Wellesley accompanied Charles Arbuthnot to Constantinople in 1805 and his uncle Richard Colley Wellesley, Marquess Wellesley, on his embassy to Spain in 1809. His father was informed by the latter, 30 Oct. 1809, ‘William is very diligent and I think you will find him improved. I have no doubt that he will listen to my advice. I shall bring him home with me.’ His family did not find him improved, but approved his courtship of the heiress Miss Tylney Long; he had ‘a real longing for her large dowry’ and, despite the rival attractions of the Duke of Clarence, she graduated from amusement to admiration for his perseverance. They were married and his name was elongated to the point of ridicule in March 1812. His uncle’s political fortunes had slumped and his wife’s trustees prevented him from placing her ‘£39,000 a year besides £300,000 in money’ at the disposal of the Wellesley squad’s electoral ambitions. The landed estates, too, were safeguarded by entail on their eldest son. Wellesley himself, now possessed of significant interests in the counties of Essex and Wiltshire, began to cut a figure in the former, entertaining lavishly at Wanstead.
Wellesley at first followed his uncle’s line in politics. He voted with the minority against the vice-chancellor bill, 11 Feb. 1813, and supported Catholic relief throughout that session. At the end of it his uncle’s squad was disbanded, partly at the instigation of his father, who in the following year became master of the Mint with a seat in the cabinet. Wellesley explained his conversion to ministers by reference to their foreign policy, in particular to their support of his uncle Wellington’s campaign in the Peninsula. He was not interested in a place, or in ‘foreign employment’, though he attended the congress at Vienna. Meanwhile he had spoken, as a protectionist and select committeeman in the Corn Law debates, 17 May, 6 June 1814 and 17 Feb. 1815. By his own account he differed from Castlereagh as to the settlement of Europe and ‘withheld from him my support of his general treaty’.

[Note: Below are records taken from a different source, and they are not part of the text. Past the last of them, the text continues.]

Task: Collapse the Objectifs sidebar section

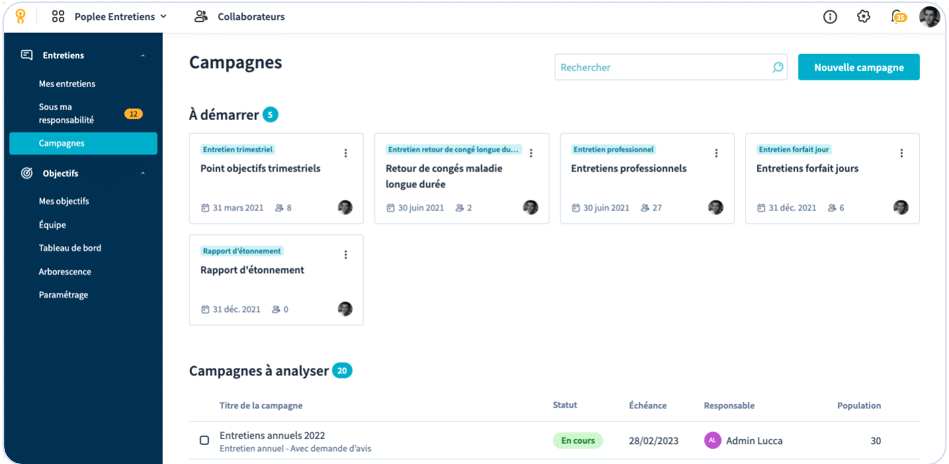Action: tap(143, 174)
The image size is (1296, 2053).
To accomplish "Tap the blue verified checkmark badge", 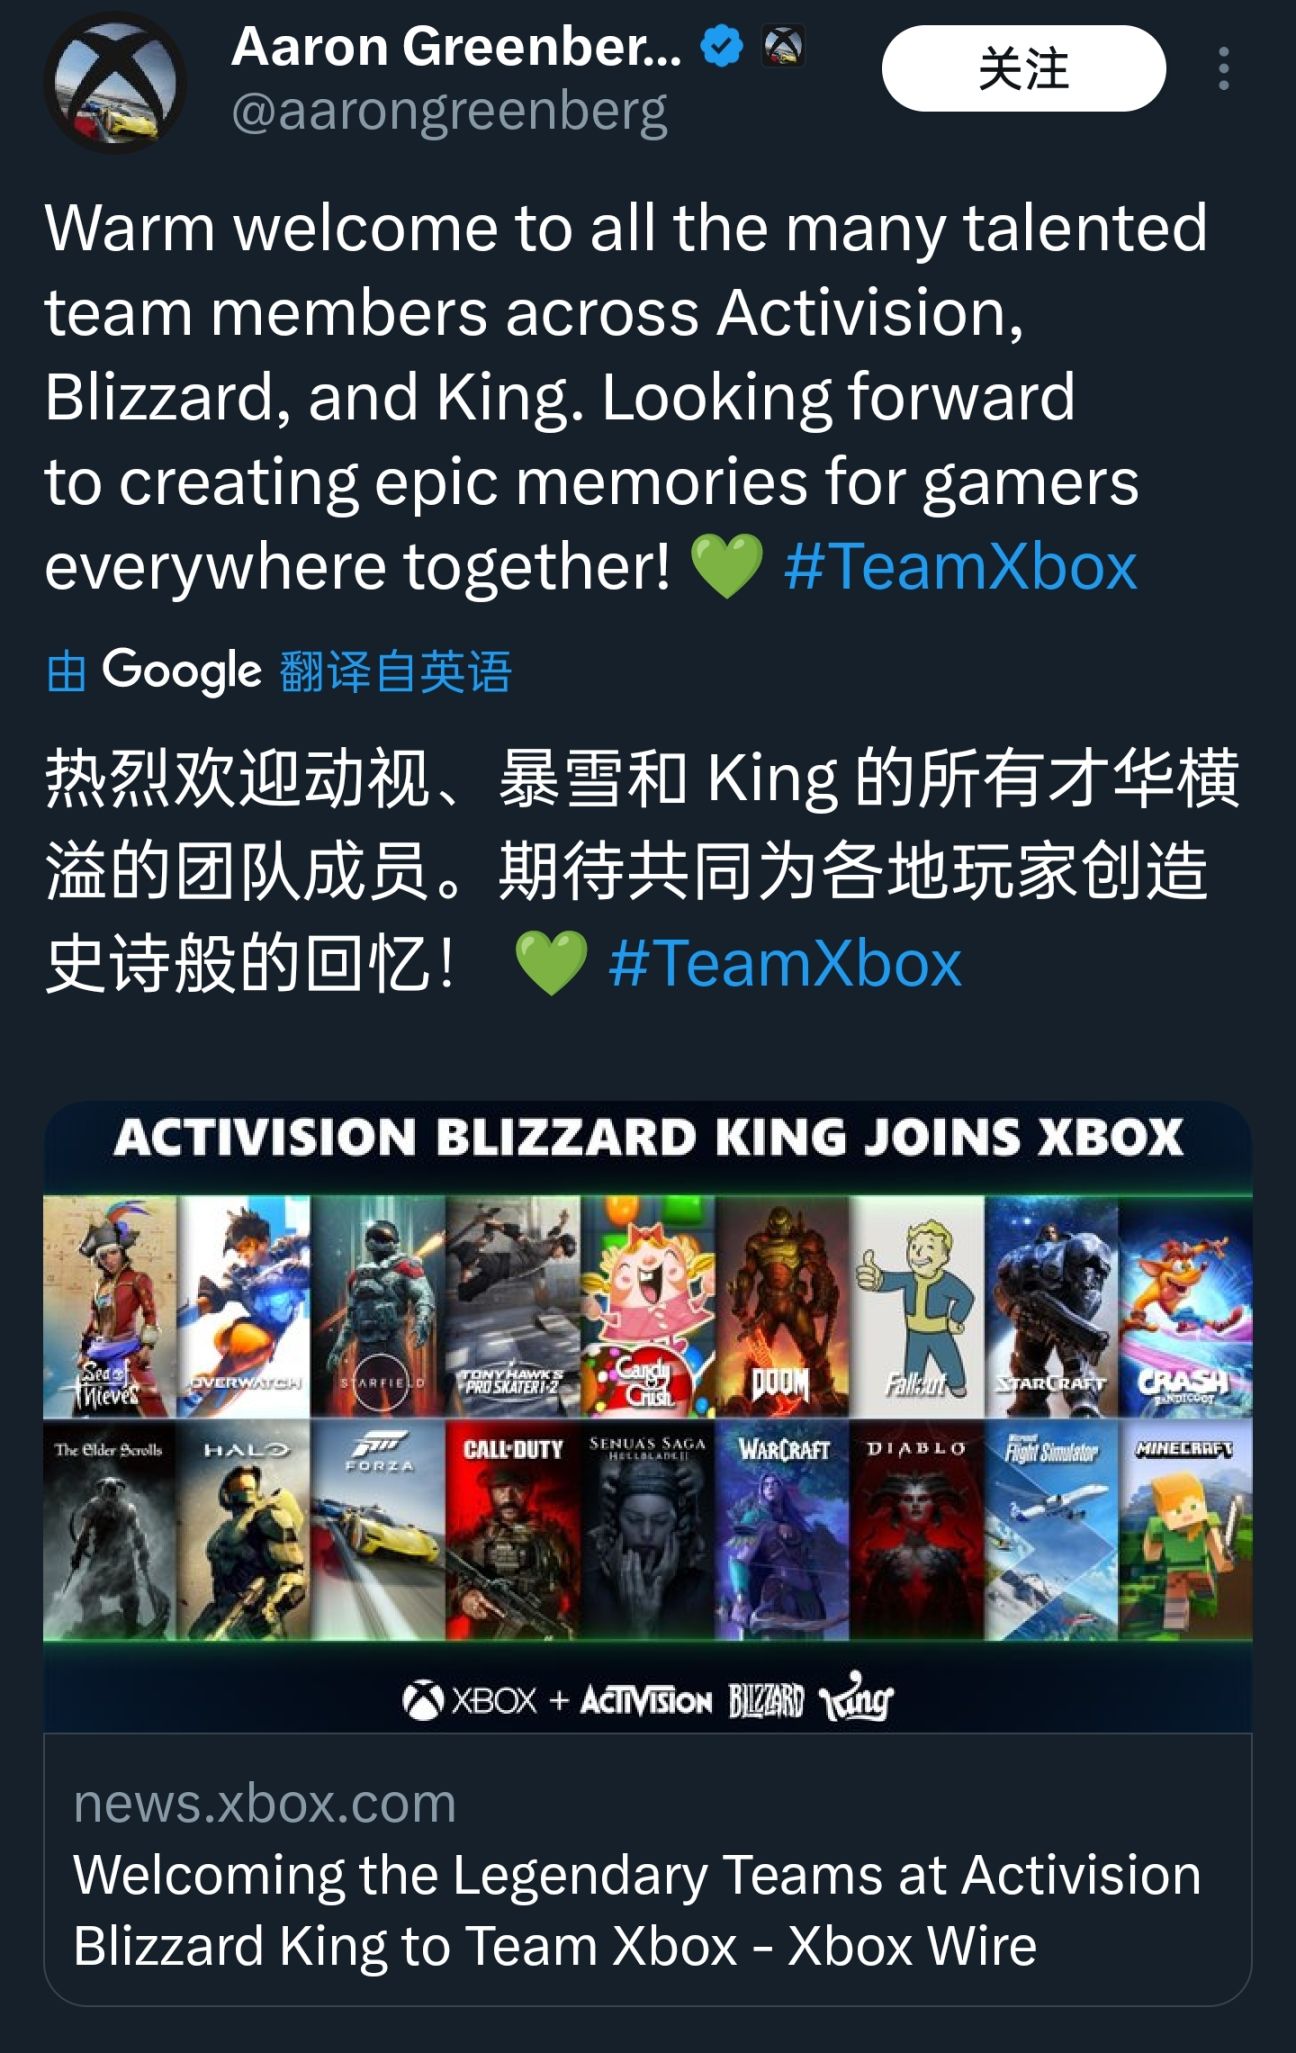I will tap(721, 47).
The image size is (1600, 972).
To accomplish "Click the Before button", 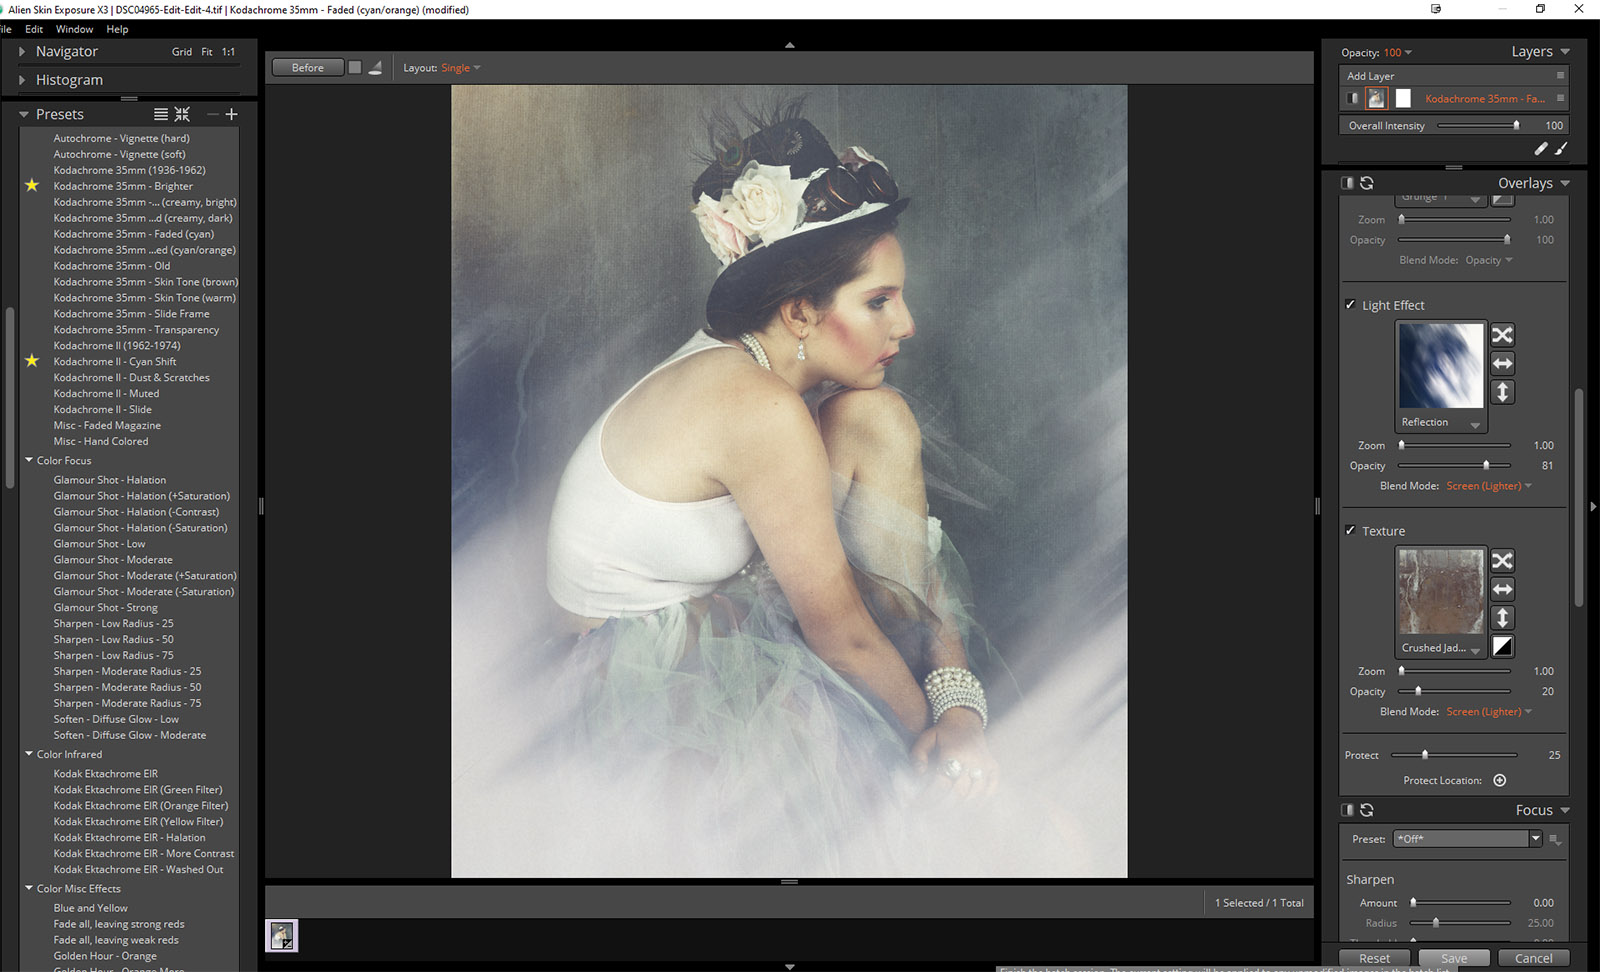I will click(x=307, y=68).
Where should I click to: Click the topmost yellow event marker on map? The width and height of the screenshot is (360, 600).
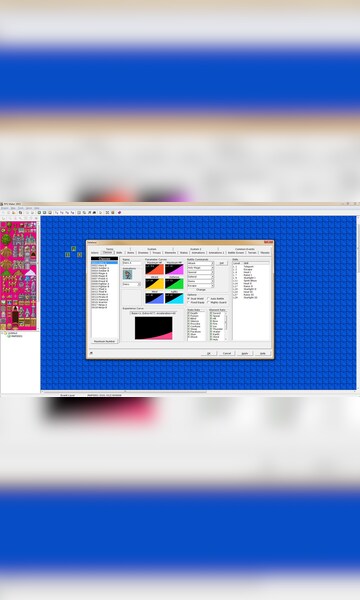(73, 249)
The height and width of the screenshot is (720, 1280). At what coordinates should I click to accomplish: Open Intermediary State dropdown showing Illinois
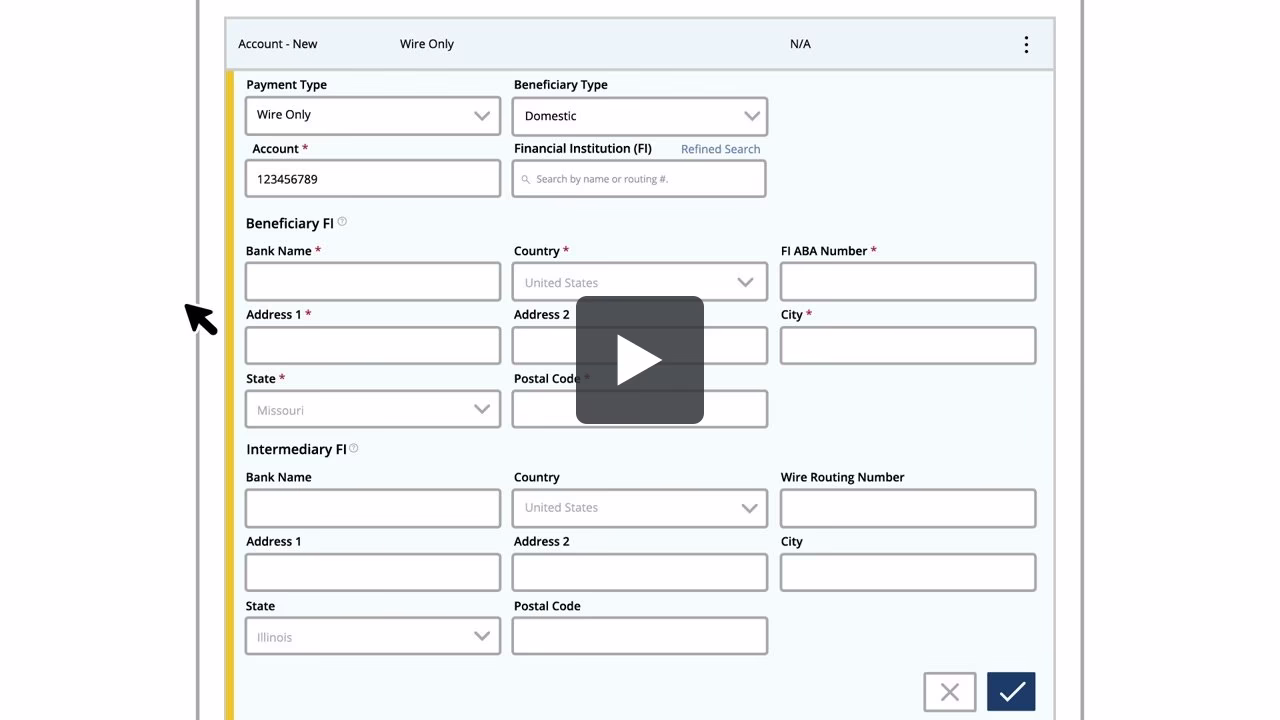[372, 636]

There is no sign of Wellesley’s attending the House in the session of 1818. On 25 Feb. he announced his candidature for Wiltshire, with a view to restoring the representation to his late father-in-law’s family: this was called by his opponents ‘the Long succession of Members’. He insisted that he was an Englishman born and bred and promised to reside in the county; denied that he used Treasury influence, though the son of a cabinet minister; denied that he was heir to a peerage (which he became a few years later); denied that he held place or pension, for he had refused both, and insisted on his political independence, for which he provided chapter and verse. The Marquess of Lansdowne reported of his success:
Wellesley Pole (fool as he passes for) has shown himself as great a canvasser as his uncle is a general, and without ever having given ... a vote for the people, contrived to persuade the people of Wiltshire who are not wiser than the people anywhere else that he was quite their man.
Ridiculed in the squibs as ‘the Dandy’, he defeated a Wiltshire squire for second place: but he was said to be ‘done for’ before his election and had borrowed £32,000 at 16 per cent interest to finance it.
On the road to ruin, he played a confident part in the Parliament of 1818, displaying his vaunted independence. He was opposed to further alteration in the Corn Laws, 22 Jan. 1819. He voted with the minority on the Westminster hustings bill, 3 Feb., and next day, in his longest speech to date, contested the proposals for the Windsor establishment. In the interests of public economy, he asked why the Duke of York (already commander-in-chief of the army) should receive the same grant as custos of the King as the Queen had received in 1812. When the grant was fixed at £10,000, he expressed a wish ‘to stand between the people and an unfair and exorbitant grant’ and voted with opposition, 22, 25 Feb. He ridiculed inadequate attempts to revise the Poor Laws, 9 Feb. 1819. Subsequently his attendance fell off and his tone was increasingly friendly to ministers. On 18 Mar. he accused the opposition of seeking popularity in opposing the Admiralty establishment. He approved the poor rates misapplication bill, 17 May. He voted against Tierney’s censure motion, 18 May, and for the foreign enlistment bill, which he defended, 21 June. As an ardent field sportsman, he had something to say about the reform of the Game Laws, admittedly ‘absurd and odious’, and approved an attempt to amend them, 19 Mar., 14 May. Next session he opposed Althorp’s motion for inquiry into the state of the country, as it would do no good, 30 Nov. 1819, defended the conduct of the sheriff of Wiltshire in refusing to call a county meeting, 2 Dec., and upheld the necessity of the seditious meetings prevention bill, 13 Dec.
Wellesley wished to stand again, but could not afford another contest for the county in 1820; nor, according to Lord Lansdowne, would he have stood ‘the smallest chance’. After ‘subsequent scandals’ he died ‘quite a beggar’, 1 July 1857.